"Wir haben hier den klassischen Fall von Aussage gegen Aussage", erklärte Jugendrichter Gerhard Ebner. Denn der Angeklagte hatte bis zuletzt beteuert, das Mädchen habe sich als 17-Jährige ausgegeben, als sie mit ihm in einem Internetchat geflirtet hat. Die heute 15-jährige Zeugin sagte jedoch unter Ausschluss der Öffentlichkeit aus, den Mann von Anfang an über ihr Alter informiert zu haben. "Das habe keinen der Männer im Chat gestört", zitierte Lisa Kuhn als Vertreterin der Staatsanwaltschaft aus der Aussage. Noch 14 andere Männer haben in der Folge der Chatbekanntschaft Ärger bekommen. Denn die Jugendliche aus Nordrhein-Westfalen, die seit ihrer Kindheit in psychiatrischer Behandlung ist, hatte explizite Pornobilder von sich selbst geschossen und an die Verehrer verschickt. Mal habe sie das selbst angeregt, mal hatten die Männer sie dazu überredet. Zum Tatzeitpunkt vor zwei Jahren stand das Mädchen kurz vor ihrem 14. Geburtstag, danach wären die Internetflirts samt Fotos kein Fall mehr für ein Gericht gewesen, so aber handelte es sich um eine 13-Jährige, um ein Kind - und in der Folge auch um Kindesmissbrauch.
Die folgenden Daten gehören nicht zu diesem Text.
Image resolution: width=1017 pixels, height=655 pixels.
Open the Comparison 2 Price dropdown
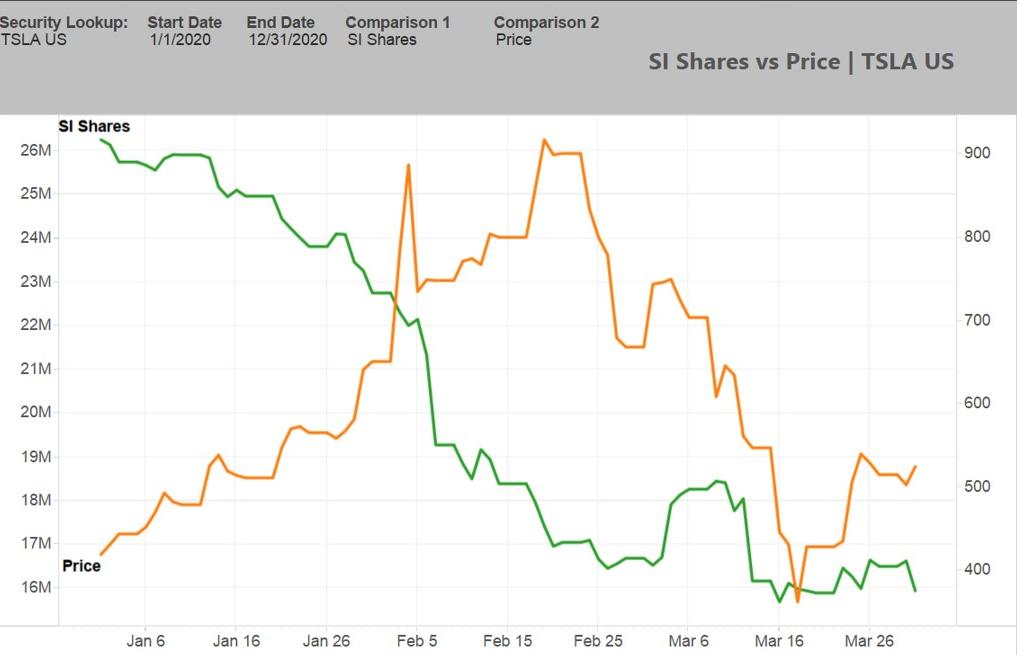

Verteidiger Robert Schindler forderte Freispruch: Im Zweifel für den Angeklagten. Das Erscheinungsbild der Chatpartnerin könne auf den qualitativ schlechten Handyaufnahmen auch als 17-Jährige durchgehen. Sein Mandant habe nicht wissen können, es mit einem Kind zu tun zu haben. Die Staatsanwaltschaft forderte eine siebenmonatige Bewährungsstrafe für den bislang unbescholtenen Neuburger und baldigen Familienvater. Das Jugendschöffengericht sah ebenfalls keinen Grund, an der Aussage des Mädchens zu zweifeln und sprach den Mann schuldig.